AI and the Writing Process – Documenting and Citing
An Important Note on Academic Integrity
Academic and professional integrity are critical elements of student and professional conduct. Always be sure that the use of AI as a tool for your work is allowed and that you are clear about the parameters you need to follow and your responsibilities when you use it. Always document and cite your use of AI.
Without the explicit permission or instruction of your instructor, you should never submit work produced by ChatGPT or other AI. Doing so is an academic offense. From University of Waterloo guidelines: “Using ChatGPT (or similar tools that generate text, code, or visual images) for content generation and submitting it as one’s own original work is a violation of the University of Waterloo’s Policy 71 (Student Discipline).”

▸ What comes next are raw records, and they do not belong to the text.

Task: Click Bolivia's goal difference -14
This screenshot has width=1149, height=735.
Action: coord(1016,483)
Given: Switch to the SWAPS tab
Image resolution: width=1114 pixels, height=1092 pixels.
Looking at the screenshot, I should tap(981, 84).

In the following examples, the 💬 symbol indicates the prompt entry into ChatGPT-3.5.
Introduction
In this resource, we discuss citing and documenting your use of GenAI, such as ChatGPT. These are distinct but connected activities.
Citation refers to the practice of referencing the GenAI used when including its outputs in your finished work through quotation, paraphrase, or summary. When you use generated content from GenAI, you must reference it in both the body of your text and in your bibliography.

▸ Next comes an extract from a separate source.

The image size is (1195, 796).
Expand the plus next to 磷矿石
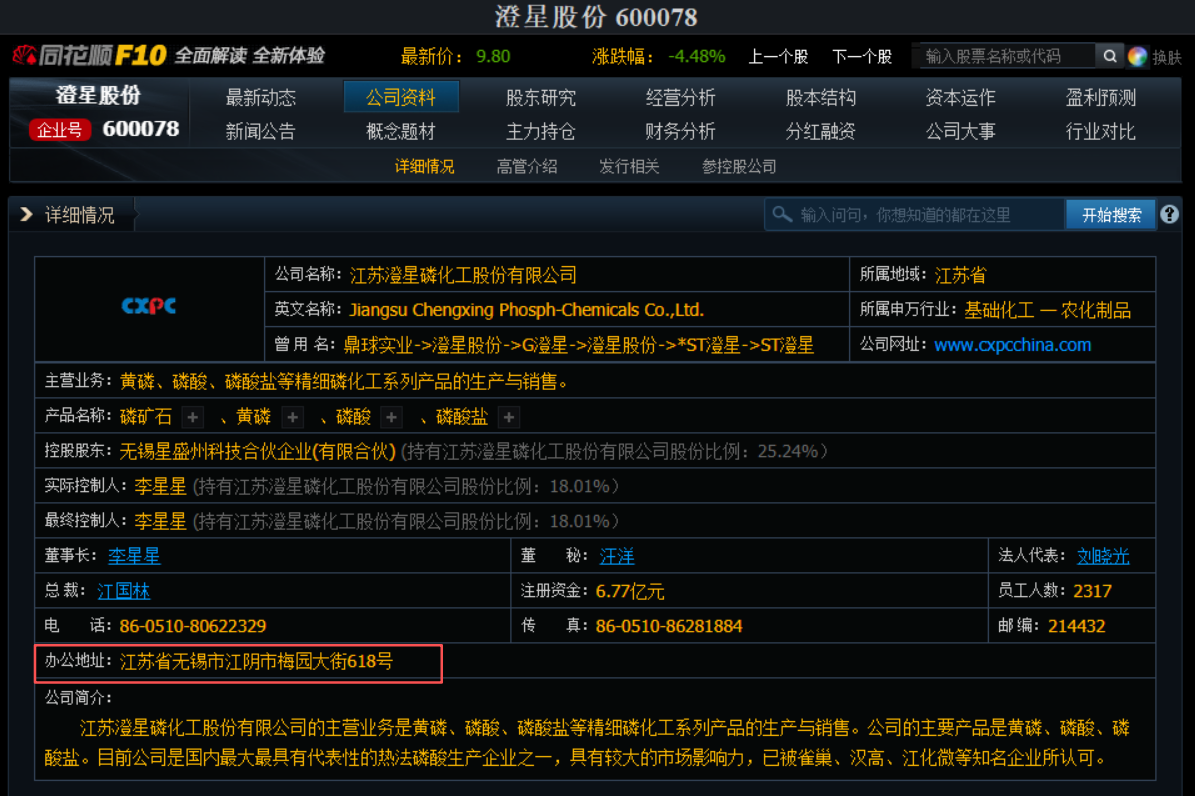point(193,417)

Documenting refers to keeping track of your activities with GenAI and your corresponding actions. These actions may be related to idea generation and drafting, so documentation is not limited to what ends up in your finished document. While ChatGPT keeps a record of your prompts and its responses by default, your documentation will (a) form a summary of these activities, and (b) identify what actions you took as a result of your interactions with GenAI.
1. Citing GenAI
Proper citation is critical for engaging in ethical scholarly practices. It demonstrates that you are joining a larger scholarly conversation and acknowledging the ideas and information that your work connects to. It also helps other researchers see where your information and thinking comes from.
Citation is a way for you to demonstrate your critical thinking by showing how you can bring ideas and perspectives from others together with your own thinking. You are expected to search for evidence from a variety of research sources. Do not rely on ChatGPT as your primary or only source of information, even if you find other citations to support what ChatGPT has produced.

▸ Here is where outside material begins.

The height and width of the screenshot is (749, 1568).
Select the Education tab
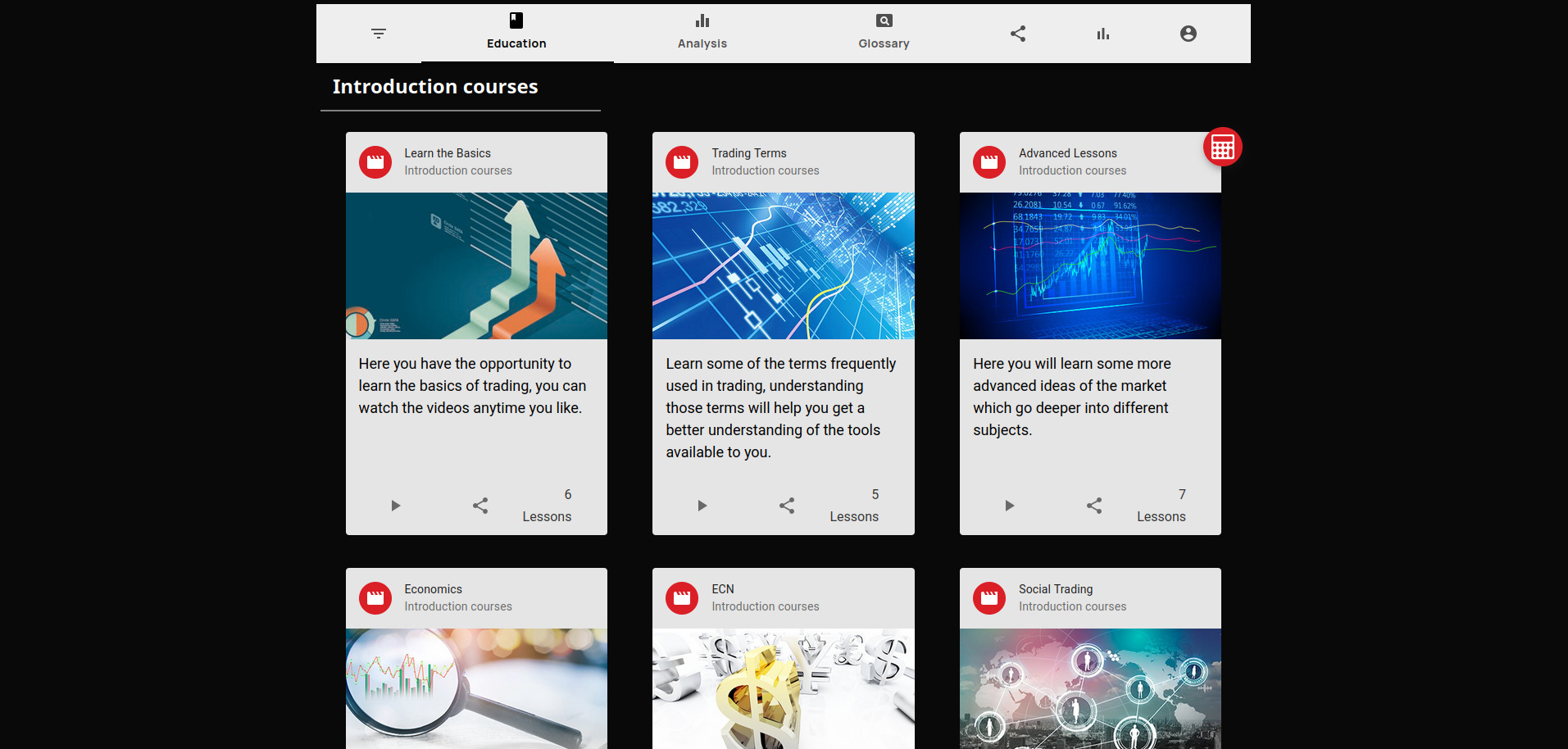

Citation is also a necessary part of managing your academic integrity. If you do include information from a GenAI platform, either quoted or paraphrased, you must show that this is where it came from. If you confirm that information via another source, which is recommended, you should include that citation reference as well.
Citation includes:
- A short in-text reference, contained in parentheses or in a footnote or endnote, that points readers to a full reference in your bibliography, reference list, or works cited.
- The full reference in your bibliography, reference list, or works cited.
2. Documentation of GenAI
Documentation is part of the research and writing process. When you are searching for research literature, you should document your search terms. When you read research, you should engage with it by making notes on your responses, ideas, thoughts, and reflections. Although engagement with a platform like ChatGPT is not limited to research, it’s helpful to keep an organized record of your interactions with it so that you can identify where GenAI and your own work start, end, and connect.
Why is this important? Depending on how you use it, the line between what GenAI is generating and what you are creating can be thin and sometimes fuzzy. Documenting can help protect you from potential ethical criticisms or concerns about the originality of your work.